### Extracted text
######

1. The stereoscopic video encoding device according to claim 16,

wherein the depth map synthesis unit creates an intermediate viewpoint depth map which is a depth map at an intermediate viewpoint between the reference viewpoint and the auxiliary viewpoint, as the synthesized depth map,

wherein the depth map encoding unit encodes the intermediate viewpoint depth map as the synthesized depth map and outputs the encoded intermediate viewpoint depth map as a depth map bit stream,

wherein the depth map decoding unit creates a decoded intermediate viewpoint depth map as the decoded synthesized depth map by decoding the encoded intermediate viewpoint depth map, and

wherein the projected video prediction unit comprises:

an occlusion hole detection unit that detects a pixel to become an occlusion hole which constitutes a pixel area in which the pixel is not projectable when the reference viewpoint video is projected to the auxiliary viewpoint, using the decoded intermediate viewpoint depth map; and

a residual video segmentation unit that creates the residual video by segmenting, from the auxiliary viewpoint video, the pixel to become the occlusion hole detected by the occlusion hole detection unit.

2. The stereoscopic video encoding device according to claim 1,

wherein the occlusion hole detection unit comprises:

an auxiliary viewpoint projection unit that creates an auxiliary viewpoint projected depth map which is a depth map at the auxiliary viewpoint by projecting the decoded intermediate viewpoint depth map to the auxiliary viewpoint;

a hole pixel detection unit that compares, for each pixel of the auxiliary viewpoint projected depth map, a depth value of a pixel of interest as a target to be determined whether or not the pixel becomes an occlusion hole, to a depth value of a pixel away from the pixel of interest toward the reference viewpoint by a prescribed number of pixels, and, if the depth value of the pixel away from the pixel of interest is larger than that of the pixel of interest by a prescribed value or more, detects the pixel of interest as a pixel to become an occlusion hole; and

a hole mask expansion unit that expands a hole mask which indicates a position of the pixel detected by the hole pixel detection unit, by a prescribed number of pixels, and

wherein the residual video segmentation unit creates the residual video by segmenting a pixel contained in the hole mask expanded by the hole mask expansion unit, from the auxiliary viewpoint video.

3. (canceled)

######

### Record set
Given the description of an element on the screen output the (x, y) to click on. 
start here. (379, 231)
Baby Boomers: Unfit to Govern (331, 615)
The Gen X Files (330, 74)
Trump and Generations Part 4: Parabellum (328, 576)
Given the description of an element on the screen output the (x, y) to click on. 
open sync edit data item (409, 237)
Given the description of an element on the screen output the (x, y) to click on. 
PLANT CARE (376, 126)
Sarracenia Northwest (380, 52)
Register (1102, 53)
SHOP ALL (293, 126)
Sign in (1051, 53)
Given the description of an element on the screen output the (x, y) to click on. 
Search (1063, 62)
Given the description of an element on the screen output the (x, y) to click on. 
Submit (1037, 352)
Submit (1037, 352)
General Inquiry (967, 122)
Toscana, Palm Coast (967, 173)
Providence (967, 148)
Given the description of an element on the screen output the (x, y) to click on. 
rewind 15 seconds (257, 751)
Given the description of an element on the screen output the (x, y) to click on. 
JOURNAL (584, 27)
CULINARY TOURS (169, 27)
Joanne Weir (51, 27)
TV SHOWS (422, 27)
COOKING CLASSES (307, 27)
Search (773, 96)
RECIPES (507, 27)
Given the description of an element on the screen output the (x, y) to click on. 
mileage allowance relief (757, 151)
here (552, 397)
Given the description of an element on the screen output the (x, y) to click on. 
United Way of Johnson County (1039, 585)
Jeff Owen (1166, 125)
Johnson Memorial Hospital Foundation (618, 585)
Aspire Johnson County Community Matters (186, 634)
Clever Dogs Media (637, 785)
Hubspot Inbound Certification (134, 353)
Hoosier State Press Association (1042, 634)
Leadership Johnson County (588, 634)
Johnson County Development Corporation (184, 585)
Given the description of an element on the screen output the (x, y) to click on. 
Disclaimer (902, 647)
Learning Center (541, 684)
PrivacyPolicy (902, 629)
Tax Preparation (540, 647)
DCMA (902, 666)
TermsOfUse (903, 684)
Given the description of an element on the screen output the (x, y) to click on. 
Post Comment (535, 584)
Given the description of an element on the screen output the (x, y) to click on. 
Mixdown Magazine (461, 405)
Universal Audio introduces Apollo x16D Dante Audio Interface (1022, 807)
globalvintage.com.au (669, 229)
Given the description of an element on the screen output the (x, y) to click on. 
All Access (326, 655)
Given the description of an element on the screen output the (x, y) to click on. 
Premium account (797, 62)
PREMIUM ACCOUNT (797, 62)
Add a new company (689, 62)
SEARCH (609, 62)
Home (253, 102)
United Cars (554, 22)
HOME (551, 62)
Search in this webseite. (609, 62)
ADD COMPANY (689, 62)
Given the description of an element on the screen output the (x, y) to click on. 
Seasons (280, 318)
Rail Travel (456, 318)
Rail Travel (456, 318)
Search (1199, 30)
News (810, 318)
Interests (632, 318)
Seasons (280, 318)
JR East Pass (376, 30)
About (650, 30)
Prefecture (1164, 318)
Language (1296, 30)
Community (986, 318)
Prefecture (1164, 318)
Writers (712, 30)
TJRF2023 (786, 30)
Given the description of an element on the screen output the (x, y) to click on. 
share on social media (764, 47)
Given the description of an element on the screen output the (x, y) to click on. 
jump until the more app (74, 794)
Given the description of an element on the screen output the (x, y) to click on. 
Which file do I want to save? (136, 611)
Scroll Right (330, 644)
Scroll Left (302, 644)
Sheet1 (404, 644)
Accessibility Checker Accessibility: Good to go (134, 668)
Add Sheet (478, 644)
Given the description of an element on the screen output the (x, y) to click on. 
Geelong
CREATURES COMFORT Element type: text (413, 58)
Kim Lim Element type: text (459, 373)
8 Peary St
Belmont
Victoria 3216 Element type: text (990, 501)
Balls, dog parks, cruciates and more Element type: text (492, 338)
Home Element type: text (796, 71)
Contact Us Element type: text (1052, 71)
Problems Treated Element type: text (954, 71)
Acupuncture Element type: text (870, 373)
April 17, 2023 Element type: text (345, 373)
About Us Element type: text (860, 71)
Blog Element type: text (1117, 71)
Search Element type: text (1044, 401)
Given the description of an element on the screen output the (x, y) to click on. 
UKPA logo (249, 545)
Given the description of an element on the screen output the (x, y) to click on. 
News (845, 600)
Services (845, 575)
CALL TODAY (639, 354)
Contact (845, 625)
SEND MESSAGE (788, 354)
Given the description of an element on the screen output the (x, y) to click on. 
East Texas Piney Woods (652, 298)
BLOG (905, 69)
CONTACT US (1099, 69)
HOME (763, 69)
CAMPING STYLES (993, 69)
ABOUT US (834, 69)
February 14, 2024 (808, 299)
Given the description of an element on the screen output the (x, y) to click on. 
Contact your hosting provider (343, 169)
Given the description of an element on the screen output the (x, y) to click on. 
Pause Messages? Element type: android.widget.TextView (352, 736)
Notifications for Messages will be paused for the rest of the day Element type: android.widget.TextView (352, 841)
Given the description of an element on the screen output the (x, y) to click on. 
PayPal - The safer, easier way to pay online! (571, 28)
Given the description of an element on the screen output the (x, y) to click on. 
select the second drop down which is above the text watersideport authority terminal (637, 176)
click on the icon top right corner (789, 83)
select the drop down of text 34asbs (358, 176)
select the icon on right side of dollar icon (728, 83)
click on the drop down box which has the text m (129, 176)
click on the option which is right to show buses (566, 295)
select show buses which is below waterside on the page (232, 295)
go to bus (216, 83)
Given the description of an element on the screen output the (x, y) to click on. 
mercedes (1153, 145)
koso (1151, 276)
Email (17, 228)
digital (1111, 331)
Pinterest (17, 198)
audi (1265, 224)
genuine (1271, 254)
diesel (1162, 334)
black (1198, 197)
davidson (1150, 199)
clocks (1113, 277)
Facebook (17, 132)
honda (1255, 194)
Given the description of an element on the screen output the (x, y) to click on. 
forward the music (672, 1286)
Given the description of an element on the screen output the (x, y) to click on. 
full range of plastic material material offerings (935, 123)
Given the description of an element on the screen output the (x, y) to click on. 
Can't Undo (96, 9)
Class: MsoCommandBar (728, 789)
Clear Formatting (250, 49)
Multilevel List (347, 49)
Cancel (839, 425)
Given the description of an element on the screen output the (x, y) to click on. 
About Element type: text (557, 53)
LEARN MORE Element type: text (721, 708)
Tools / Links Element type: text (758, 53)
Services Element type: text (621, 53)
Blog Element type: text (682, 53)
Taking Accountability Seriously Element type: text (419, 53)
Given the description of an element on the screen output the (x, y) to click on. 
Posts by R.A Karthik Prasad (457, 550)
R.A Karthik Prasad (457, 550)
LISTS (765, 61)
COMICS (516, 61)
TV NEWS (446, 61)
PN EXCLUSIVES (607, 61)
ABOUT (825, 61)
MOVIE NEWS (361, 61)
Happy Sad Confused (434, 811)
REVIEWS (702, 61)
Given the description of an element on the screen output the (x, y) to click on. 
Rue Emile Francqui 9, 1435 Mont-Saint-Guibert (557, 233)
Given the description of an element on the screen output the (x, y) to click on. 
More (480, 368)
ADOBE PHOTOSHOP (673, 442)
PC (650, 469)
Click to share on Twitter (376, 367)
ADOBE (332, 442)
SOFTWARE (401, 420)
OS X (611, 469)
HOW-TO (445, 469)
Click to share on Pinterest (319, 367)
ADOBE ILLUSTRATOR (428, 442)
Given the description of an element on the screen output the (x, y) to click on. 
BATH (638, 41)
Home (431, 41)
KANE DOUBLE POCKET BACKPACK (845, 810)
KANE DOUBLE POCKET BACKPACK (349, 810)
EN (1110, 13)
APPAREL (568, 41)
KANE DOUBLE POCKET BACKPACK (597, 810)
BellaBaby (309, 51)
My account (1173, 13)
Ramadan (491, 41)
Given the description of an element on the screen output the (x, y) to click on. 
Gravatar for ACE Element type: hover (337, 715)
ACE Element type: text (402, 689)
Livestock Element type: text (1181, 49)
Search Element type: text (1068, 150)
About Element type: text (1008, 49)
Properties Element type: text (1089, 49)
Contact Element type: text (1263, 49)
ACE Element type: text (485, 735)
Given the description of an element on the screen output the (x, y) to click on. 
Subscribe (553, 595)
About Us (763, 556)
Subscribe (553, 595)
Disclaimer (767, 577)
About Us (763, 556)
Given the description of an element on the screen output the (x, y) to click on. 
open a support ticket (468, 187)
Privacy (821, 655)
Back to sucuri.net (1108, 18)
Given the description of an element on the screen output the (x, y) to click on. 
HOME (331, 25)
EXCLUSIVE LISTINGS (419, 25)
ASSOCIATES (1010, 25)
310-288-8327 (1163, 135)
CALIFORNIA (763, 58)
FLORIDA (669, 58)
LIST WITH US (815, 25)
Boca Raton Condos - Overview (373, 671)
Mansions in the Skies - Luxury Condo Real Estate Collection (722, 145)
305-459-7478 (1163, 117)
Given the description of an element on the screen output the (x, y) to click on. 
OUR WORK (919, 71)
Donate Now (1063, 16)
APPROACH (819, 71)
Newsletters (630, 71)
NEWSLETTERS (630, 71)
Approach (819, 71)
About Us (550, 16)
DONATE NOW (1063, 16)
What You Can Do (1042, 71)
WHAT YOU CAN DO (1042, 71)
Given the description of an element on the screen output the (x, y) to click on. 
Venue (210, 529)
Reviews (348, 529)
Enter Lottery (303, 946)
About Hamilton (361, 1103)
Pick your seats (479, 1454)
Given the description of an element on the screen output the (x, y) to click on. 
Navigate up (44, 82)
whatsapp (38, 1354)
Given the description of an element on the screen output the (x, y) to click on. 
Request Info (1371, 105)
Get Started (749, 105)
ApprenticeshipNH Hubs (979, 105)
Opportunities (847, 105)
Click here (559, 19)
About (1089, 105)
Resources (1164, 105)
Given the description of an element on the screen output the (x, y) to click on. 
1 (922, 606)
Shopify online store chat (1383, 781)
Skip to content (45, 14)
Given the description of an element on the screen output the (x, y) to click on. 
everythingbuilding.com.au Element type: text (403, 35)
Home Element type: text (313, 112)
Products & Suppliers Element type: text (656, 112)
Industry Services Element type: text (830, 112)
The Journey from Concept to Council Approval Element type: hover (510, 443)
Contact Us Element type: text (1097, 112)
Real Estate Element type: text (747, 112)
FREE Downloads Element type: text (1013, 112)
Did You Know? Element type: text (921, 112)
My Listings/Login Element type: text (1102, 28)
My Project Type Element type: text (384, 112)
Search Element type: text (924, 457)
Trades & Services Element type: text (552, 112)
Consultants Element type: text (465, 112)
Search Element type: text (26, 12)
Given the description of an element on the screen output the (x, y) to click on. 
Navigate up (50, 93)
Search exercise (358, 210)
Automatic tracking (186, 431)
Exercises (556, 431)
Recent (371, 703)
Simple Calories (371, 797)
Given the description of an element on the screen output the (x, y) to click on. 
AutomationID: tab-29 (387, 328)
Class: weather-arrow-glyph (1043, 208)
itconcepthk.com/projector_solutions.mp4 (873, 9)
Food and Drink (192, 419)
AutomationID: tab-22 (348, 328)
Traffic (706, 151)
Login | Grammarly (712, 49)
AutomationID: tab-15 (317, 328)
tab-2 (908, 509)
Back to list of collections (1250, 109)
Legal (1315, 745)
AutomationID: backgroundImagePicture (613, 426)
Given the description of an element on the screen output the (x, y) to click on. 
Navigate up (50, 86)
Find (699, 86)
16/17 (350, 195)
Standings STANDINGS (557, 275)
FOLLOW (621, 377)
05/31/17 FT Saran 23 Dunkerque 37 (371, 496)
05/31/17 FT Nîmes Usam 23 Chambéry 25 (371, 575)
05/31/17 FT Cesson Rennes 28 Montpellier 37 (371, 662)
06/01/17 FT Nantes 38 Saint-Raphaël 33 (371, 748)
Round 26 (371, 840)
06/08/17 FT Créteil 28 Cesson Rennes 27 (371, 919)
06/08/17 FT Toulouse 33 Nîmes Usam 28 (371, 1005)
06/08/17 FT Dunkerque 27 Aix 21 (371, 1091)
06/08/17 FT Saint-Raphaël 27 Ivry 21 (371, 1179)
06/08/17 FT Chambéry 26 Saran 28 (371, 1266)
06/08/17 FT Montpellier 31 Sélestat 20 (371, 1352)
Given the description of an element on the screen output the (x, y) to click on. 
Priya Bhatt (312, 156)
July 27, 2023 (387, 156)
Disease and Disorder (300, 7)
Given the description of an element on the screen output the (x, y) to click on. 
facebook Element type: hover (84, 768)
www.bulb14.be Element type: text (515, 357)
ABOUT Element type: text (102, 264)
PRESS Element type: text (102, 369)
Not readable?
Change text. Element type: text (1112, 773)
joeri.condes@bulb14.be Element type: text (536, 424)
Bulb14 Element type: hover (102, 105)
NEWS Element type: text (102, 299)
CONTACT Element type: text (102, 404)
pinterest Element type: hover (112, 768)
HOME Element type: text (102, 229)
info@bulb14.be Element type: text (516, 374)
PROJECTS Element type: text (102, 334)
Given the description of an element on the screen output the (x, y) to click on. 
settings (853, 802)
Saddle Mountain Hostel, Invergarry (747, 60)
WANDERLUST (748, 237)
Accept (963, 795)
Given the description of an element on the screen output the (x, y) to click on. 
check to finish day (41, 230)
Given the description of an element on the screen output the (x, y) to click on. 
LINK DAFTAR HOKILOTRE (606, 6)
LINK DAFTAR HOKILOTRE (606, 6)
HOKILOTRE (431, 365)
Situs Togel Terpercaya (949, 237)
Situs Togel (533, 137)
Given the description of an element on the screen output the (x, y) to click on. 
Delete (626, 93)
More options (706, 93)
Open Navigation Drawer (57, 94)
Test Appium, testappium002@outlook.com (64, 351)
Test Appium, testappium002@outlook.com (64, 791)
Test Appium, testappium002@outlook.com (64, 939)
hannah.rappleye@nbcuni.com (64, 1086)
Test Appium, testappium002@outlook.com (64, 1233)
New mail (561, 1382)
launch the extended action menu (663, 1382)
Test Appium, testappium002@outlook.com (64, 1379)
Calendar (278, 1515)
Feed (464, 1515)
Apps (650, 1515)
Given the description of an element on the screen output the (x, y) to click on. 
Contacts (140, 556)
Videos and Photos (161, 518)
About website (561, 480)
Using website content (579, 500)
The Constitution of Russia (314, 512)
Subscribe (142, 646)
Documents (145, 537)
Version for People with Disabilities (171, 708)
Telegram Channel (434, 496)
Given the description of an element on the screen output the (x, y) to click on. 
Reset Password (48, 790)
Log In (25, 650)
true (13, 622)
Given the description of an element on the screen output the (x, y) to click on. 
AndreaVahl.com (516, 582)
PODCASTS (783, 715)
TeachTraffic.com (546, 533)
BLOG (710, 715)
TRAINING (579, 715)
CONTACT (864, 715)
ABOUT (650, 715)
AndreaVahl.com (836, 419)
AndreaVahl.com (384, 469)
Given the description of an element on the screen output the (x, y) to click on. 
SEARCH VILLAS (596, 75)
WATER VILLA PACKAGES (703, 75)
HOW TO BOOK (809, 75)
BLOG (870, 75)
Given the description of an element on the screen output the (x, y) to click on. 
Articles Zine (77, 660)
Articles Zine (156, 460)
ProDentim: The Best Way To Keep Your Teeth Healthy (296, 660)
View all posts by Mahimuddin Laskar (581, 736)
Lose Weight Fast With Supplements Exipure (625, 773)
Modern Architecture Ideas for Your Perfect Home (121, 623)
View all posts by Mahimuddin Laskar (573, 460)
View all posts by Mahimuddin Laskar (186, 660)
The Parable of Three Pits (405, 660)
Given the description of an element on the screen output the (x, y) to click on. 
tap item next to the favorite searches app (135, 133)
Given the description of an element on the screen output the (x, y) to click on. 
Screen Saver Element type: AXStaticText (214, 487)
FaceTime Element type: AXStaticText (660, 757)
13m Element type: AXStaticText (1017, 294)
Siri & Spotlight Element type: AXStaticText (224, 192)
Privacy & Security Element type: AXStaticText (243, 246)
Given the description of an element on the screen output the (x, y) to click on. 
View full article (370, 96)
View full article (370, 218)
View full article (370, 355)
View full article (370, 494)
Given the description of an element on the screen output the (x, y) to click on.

######

### Exercises to complete
**1)** According to the stereoscopic video encoding claims, by how much does the hole mask expansion unit expand the hole mask?
**2)** Reproduce a passage from the stereoscopic video encoding claims that starts at the words "a residual video" and stops after the words "hole detection unit.".

### Answers per task
**1)** By a prescribed number of pixels.

**2)**
a residual video segmentation unit that creates the residual video by segmenting, from the auxiliary viewpoint video, the pixel to become the occlusion hole detected by the occlusion hole detection unit.